Austria is called the "Alpine Republic". But this is only partially true for wine: Although the country's highest vineyard is at almost 1,100 metres in Tyrol, most of the approximately 45,000 hectares of vineyards are distributed around the eastern edge of the mountain range at lower altitudes and under continental, Pannonian to Mediterranean climatic influences. Since the late 1980s, Austria's wine industry has been modernised and has taken an enormous qualitative upswing, which has also established the country internationally as a source of top wines. This included the start of marketing based on the origin of the wines.

Hierarchy of regions and areas

Austria's wine geography initially follows the three-level division into wine regions, generic wine-growing areas and specific wine-growing areas.

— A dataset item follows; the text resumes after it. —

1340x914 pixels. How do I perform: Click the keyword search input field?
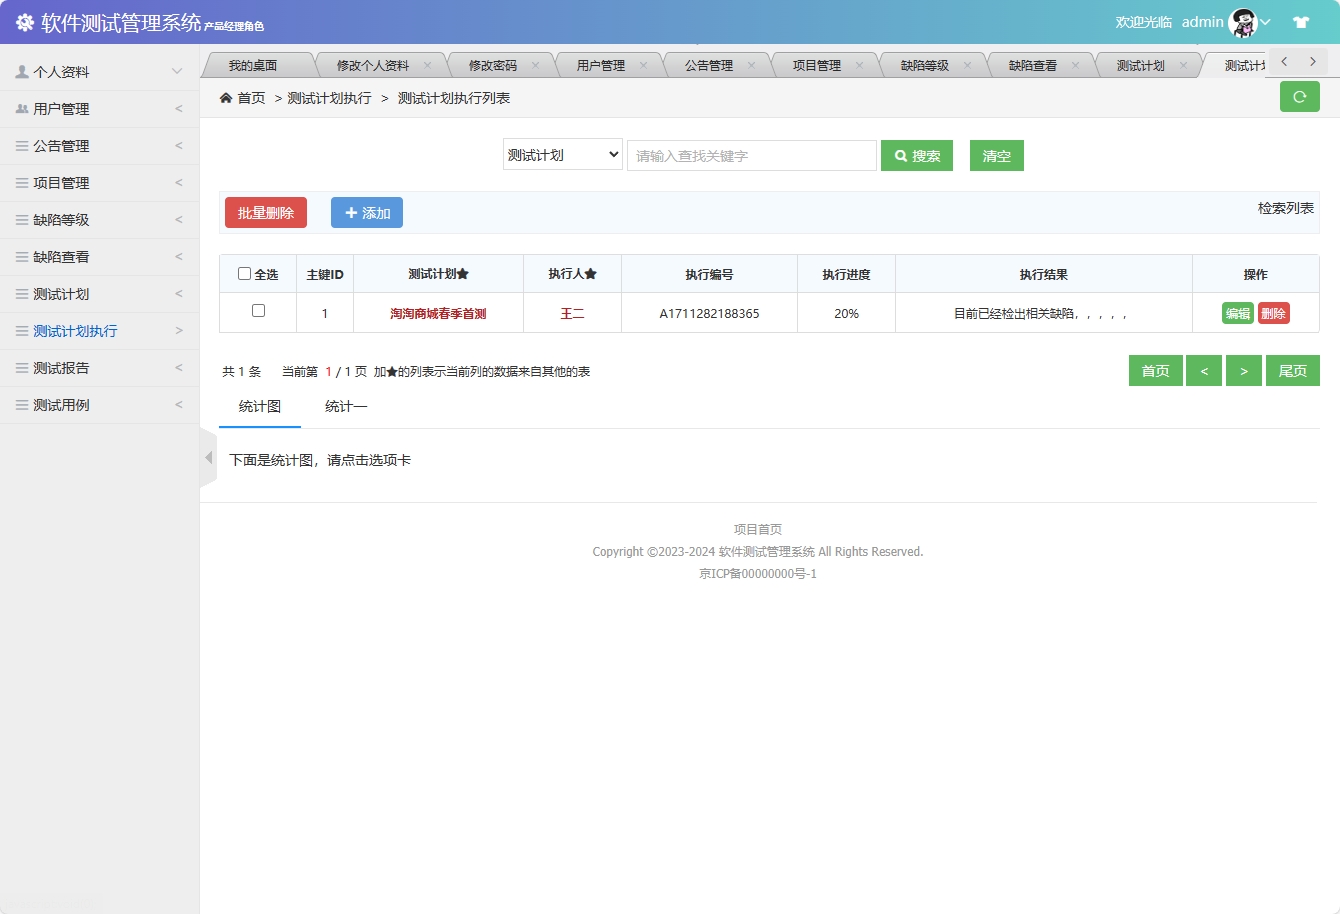click(x=751, y=155)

There are three wine-growing regions: the Weinland region covers the provinces of Lower Austria, Burgenland and Vienna; the Steirerland region corresponds to the province of Styria; the Bergland region covers all other provinces (Carinthia, Upper Austria, Salzburg, Tyrol and Vorarlberg).

In the further subdivision, the wine-growing regions Weinland and Steirerland are composed of so-called generic wine-growing regions. Geographically, these are the federal provinces that are located in these regions. The generic wine-growing regions are further subdivided into smaller sub-regions. These are the specific wine-growing regions:

Except for Thermenregion, the specific wine-growing areas are also the areas that bear the status of "Districtus Austriae Controllatus" (DAC). Wines with this protected designation of origin are quality wines that are particularly typical of the region and must meet specific quality criteria.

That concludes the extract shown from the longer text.